DOCUMENT SECTION ::
>>>>>
On Thu, 13 Mar 2014 01:31:41 +0000, Gary Martin
<[email protected]> wrote :

> On 12/03/14 10:47, Saint Germain wrote:
> > Hello,
> >
> > I am currently working on an easy way to test/deploy Bloodhound
> > based on Ansible + Vagrant.
> >
> > In theory we just have to do a "vagrant up" and the bloodhound
> > website should be up and running in a VM.
> > Or you can use directly the ansible-playbook on a real host to
> > quickly build your website.
> >
> > I choose to work with Debian Wheezy + nginx + uWSGI
> >
> > I cannot give a deadline yet as I really don't know how long it will
> > take me. But if other people are interested, we can share info on
> > this subject.
> >
> > When it is ready it can perhaps be included in the trunk.
<<<<<
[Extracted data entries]
>>>>>
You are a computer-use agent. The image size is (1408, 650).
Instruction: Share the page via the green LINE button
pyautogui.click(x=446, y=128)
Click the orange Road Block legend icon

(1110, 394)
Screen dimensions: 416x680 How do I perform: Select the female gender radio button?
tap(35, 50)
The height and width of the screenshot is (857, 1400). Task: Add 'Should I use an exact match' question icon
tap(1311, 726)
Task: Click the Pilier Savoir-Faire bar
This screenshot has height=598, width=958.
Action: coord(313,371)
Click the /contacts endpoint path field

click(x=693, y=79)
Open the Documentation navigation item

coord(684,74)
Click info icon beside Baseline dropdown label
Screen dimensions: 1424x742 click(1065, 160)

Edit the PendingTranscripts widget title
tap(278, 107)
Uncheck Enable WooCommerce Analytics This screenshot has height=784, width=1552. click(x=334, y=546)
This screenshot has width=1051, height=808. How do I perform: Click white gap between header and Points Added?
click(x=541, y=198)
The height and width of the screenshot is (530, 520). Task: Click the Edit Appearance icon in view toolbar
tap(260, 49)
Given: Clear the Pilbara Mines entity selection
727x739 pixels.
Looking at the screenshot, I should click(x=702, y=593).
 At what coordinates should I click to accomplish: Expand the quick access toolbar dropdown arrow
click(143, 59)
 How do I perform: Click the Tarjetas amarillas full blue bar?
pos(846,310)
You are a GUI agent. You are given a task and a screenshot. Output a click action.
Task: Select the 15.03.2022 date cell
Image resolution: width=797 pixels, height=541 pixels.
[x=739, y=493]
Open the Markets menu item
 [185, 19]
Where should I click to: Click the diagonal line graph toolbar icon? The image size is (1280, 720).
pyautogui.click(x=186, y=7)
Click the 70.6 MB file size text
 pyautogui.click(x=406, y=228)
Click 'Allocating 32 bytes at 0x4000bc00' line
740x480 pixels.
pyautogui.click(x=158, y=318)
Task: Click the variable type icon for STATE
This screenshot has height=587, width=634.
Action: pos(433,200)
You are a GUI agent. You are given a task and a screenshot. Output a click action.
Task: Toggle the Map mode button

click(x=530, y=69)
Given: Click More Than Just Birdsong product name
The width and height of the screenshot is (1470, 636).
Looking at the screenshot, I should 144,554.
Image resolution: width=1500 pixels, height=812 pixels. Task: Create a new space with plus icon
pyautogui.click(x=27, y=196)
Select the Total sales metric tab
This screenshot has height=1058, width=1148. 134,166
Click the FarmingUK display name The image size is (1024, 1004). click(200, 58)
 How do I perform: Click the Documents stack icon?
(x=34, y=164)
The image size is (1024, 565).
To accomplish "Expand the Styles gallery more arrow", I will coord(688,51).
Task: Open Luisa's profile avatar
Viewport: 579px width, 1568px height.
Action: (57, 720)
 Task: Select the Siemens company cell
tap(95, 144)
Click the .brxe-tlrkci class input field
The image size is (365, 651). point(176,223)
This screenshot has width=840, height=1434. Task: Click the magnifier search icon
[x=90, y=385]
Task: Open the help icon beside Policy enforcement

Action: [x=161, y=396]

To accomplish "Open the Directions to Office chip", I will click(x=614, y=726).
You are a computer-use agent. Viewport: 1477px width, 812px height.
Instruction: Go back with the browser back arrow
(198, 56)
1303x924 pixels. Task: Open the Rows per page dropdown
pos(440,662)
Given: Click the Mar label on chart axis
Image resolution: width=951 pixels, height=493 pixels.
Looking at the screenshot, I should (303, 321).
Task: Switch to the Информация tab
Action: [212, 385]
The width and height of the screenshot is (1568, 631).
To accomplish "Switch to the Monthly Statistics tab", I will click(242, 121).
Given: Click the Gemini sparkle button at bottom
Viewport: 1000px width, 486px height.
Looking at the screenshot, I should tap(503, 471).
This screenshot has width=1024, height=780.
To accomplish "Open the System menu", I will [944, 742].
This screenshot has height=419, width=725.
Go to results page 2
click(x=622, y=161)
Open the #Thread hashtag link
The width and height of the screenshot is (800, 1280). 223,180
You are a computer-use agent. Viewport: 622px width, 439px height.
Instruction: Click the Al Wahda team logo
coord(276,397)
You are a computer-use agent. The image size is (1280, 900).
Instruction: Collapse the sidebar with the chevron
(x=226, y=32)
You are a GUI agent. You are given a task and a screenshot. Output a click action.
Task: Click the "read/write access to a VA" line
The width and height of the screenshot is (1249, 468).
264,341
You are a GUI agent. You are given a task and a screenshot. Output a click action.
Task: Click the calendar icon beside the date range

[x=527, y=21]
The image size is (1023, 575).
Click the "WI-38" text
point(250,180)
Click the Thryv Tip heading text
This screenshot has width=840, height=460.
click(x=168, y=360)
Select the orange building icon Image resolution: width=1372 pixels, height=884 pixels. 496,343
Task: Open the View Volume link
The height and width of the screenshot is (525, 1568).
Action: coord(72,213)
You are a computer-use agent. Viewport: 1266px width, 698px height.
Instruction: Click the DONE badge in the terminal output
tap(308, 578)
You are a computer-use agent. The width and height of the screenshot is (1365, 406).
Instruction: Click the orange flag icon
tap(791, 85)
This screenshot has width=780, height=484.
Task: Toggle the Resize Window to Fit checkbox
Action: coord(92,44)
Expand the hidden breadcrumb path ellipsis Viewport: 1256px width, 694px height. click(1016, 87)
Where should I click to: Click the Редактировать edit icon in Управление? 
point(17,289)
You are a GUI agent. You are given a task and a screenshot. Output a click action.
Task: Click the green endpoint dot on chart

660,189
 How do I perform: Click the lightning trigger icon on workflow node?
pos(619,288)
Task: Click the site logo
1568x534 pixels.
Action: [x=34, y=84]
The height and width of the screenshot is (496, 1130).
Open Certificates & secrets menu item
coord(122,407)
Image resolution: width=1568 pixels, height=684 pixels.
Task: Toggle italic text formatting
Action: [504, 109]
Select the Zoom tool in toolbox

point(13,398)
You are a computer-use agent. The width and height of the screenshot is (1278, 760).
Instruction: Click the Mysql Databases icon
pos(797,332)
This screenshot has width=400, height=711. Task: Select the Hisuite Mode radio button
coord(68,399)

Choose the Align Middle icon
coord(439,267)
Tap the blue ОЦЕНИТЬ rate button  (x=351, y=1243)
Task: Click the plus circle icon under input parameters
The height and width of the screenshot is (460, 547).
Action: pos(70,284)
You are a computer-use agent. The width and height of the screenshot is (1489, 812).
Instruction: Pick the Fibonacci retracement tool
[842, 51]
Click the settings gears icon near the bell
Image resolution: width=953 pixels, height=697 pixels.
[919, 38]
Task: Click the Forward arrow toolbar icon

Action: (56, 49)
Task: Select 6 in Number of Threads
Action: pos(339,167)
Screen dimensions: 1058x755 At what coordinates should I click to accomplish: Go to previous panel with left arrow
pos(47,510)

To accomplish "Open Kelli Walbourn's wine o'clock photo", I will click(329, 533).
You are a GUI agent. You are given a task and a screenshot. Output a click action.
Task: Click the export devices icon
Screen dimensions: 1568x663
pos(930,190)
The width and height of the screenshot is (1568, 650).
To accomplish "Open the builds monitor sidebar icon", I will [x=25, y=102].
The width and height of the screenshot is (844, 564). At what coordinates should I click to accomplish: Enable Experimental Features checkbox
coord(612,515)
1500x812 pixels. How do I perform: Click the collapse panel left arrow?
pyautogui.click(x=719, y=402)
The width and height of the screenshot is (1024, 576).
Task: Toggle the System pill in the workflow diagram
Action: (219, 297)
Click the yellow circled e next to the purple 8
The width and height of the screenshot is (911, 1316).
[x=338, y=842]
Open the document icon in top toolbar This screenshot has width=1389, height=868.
<<<<<
REQUIRED ACTIONS ::
1. Reproduce the passage of the Bloodhound deployment email that begins with the words containing "On Thu, 13 Mar" and ends with "Ansible + Vagrant.".
2. List the software components the writer of the Bloodhound deployment email chose to work with.
The extracted data entries are not needed.

RESPONSES ::
1.
On Thu, 13 Mar 2014 01:31:41 +0000, Gary Martin
<[email protected]> wrote :

> On 12/03/14 10:47, Saint Germain wrote:
> > Hello,
> >
> > I am currently working on an easy way to test/deploy Bloodhound
> > based on Ansible + Vagrant.

2. Debian Wheezy, nginx, uWSGI